---- Exercise input
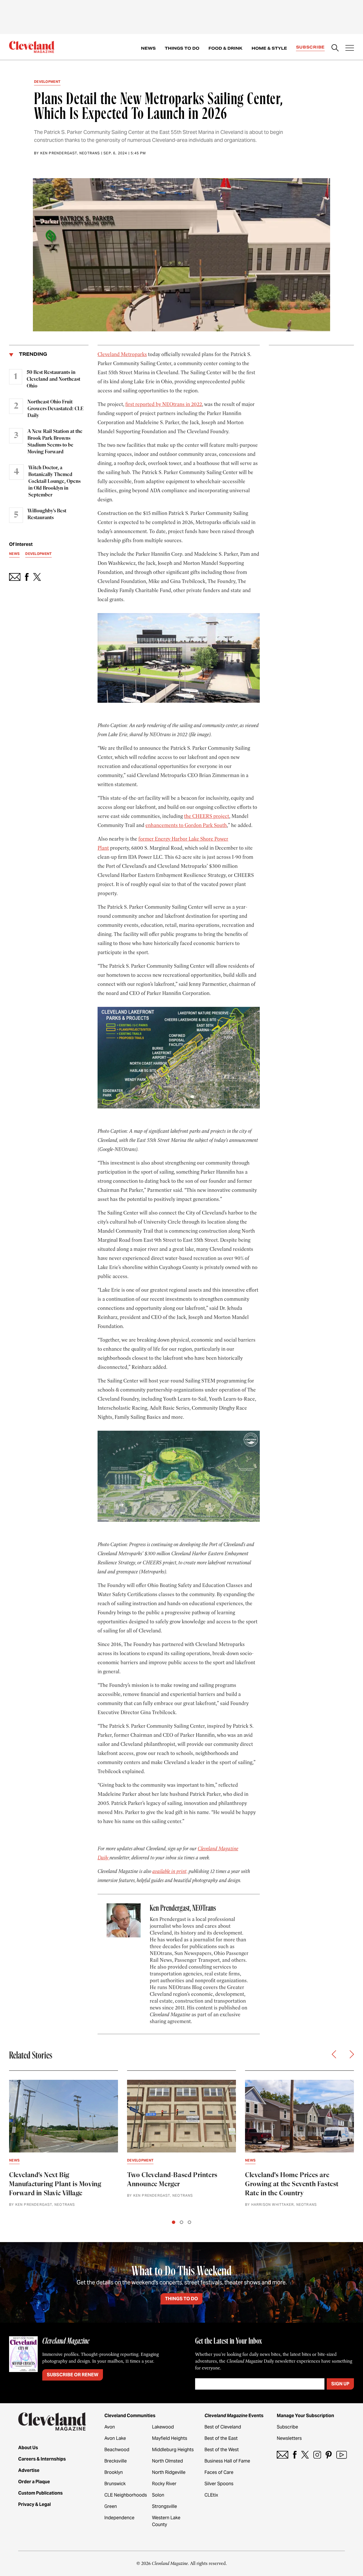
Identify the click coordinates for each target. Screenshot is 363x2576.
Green (110, 2506)
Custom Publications (40, 2493)
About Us (28, 2448)
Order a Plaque (34, 2482)
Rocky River (164, 2484)
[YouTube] (341, 2455)
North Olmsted (167, 2461)
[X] (305, 2455)
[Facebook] (295, 2455)
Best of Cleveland (222, 2427)
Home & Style (269, 48)
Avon (109, 2427)
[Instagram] (317, 2455)
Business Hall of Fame (227, 2461)
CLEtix (211, 2495)
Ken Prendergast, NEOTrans (70, 153)
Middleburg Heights (173, 2450)
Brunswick (115, 2484)
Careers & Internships (42, 2459)
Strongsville (164, 2506)
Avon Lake (115, 2438)
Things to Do (182, 48)
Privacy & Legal (34, 2504)
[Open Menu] (349, 48)
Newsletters (289, 2438)
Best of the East (221, 2438)
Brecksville (115, 2461)
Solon (158, 2495)
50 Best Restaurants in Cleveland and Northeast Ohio (53, 379)
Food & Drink (225, 48)
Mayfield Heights (169, 2438)
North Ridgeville (168, 2472)
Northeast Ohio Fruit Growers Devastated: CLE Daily (55, 408)
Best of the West (221, 2450)
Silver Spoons (218, 2484)
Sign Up (340, 2384)
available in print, (169, 1871)
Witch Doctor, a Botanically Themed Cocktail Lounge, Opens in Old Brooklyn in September (54, 481)
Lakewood (163, 2427)
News (148, 48)
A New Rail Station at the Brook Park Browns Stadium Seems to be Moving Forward (55, 441)
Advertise (28, 2470)
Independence (119, 2518)
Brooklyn (113, 2472)
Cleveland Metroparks (122, 354)
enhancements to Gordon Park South (186, 825)
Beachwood (116, 2450)
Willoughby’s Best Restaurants (47, 514)
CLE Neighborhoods (125, 2495)
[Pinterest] (329, 2455)
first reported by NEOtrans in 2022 (163, 404)
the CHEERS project (206, 816)
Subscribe (310, 47)
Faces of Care (218, 2472)
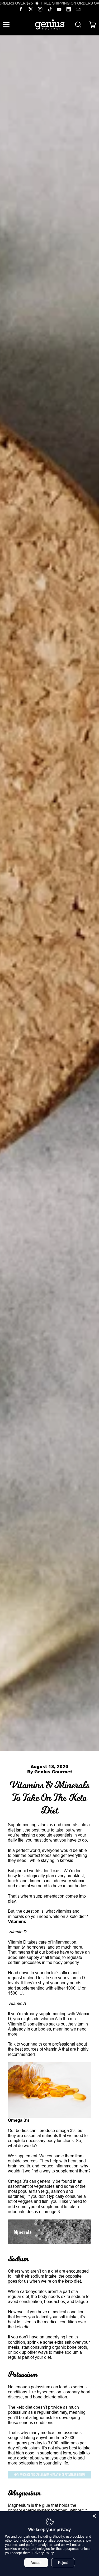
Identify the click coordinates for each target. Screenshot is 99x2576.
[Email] (78, 10)
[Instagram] (40, 10)
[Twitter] (30, 10)
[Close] (94, 2516)
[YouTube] (59, 10)
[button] (78, 24)
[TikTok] (49, 10)
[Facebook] (21, 10)
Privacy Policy (43, 2552)
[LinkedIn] (68, 10)
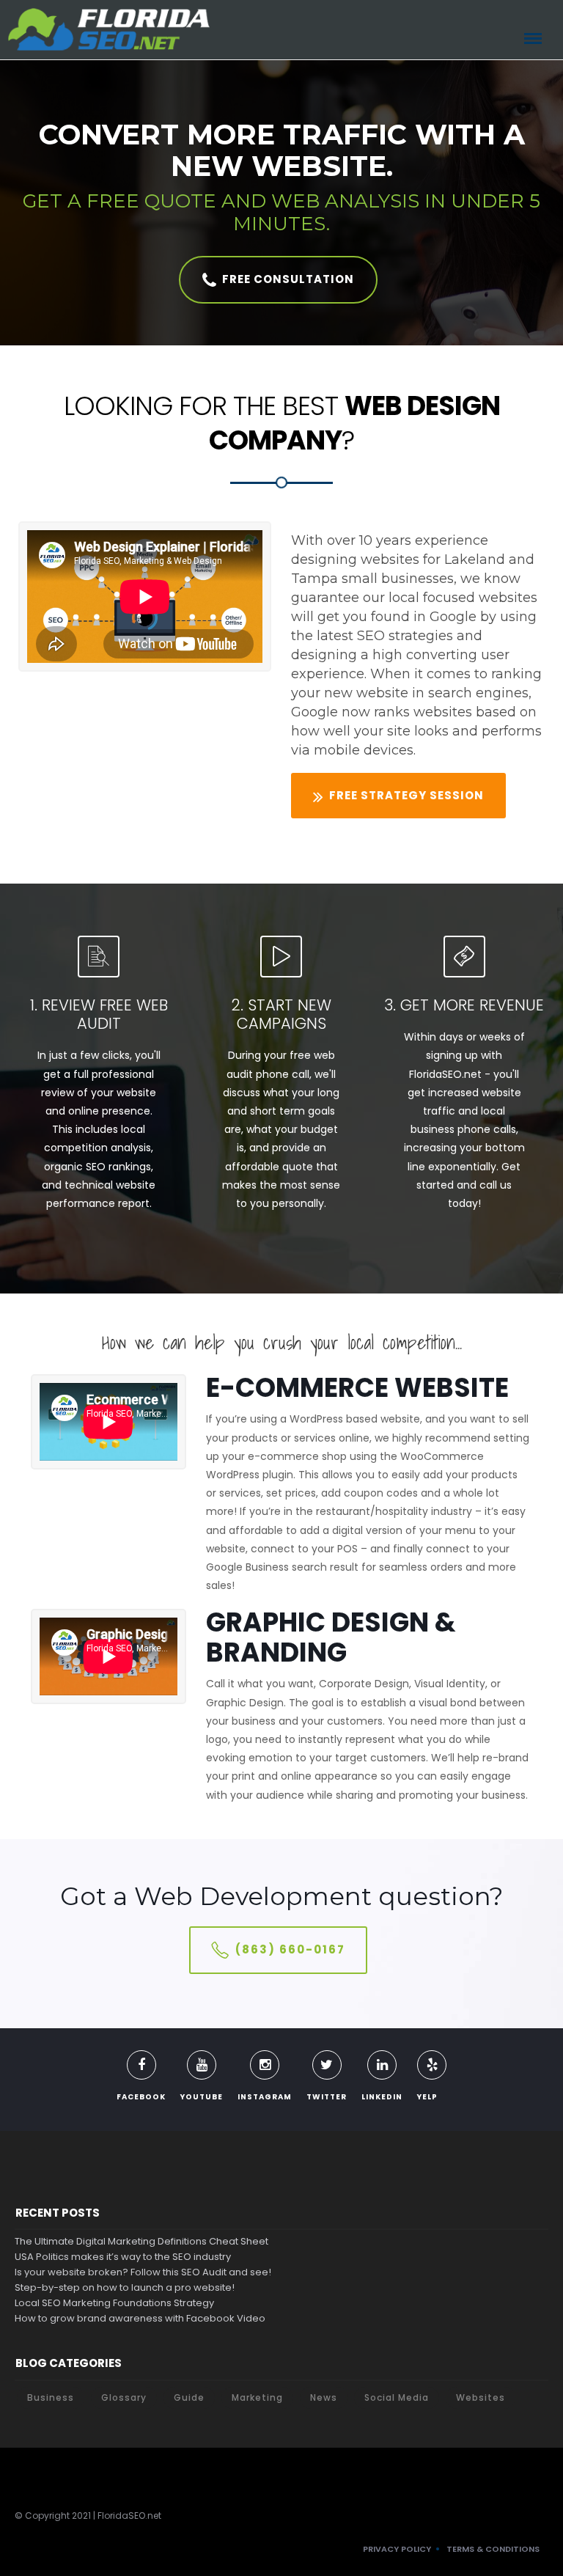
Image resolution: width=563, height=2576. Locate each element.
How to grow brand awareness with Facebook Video (140, 2318)
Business (50, 2397)
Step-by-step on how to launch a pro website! (125, 2287)
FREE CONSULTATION (288, 279)
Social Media (396, 2397)
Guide (189, 2397)
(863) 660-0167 (290, 1949)
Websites (480, 2397)
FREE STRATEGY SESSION (406, 795)
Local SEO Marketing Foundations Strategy (114, 2303)
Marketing (257, 2397)
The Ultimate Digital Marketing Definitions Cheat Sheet (141, 2241)
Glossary (124, 2397)
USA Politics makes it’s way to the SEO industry (123, 2257)
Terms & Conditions (493, 2549)
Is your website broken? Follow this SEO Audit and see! (143, 2272)
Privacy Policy (397, 2549)
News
--------
▶ **Exercise brief**: Read through the data above. Report each line that has the word "Facebook".

▶ **Expected answer**:
[Facebook] (295, 2455)
[Facebook] (21, 10)
How to grow brand awareness with Facebook Video (140, 2318)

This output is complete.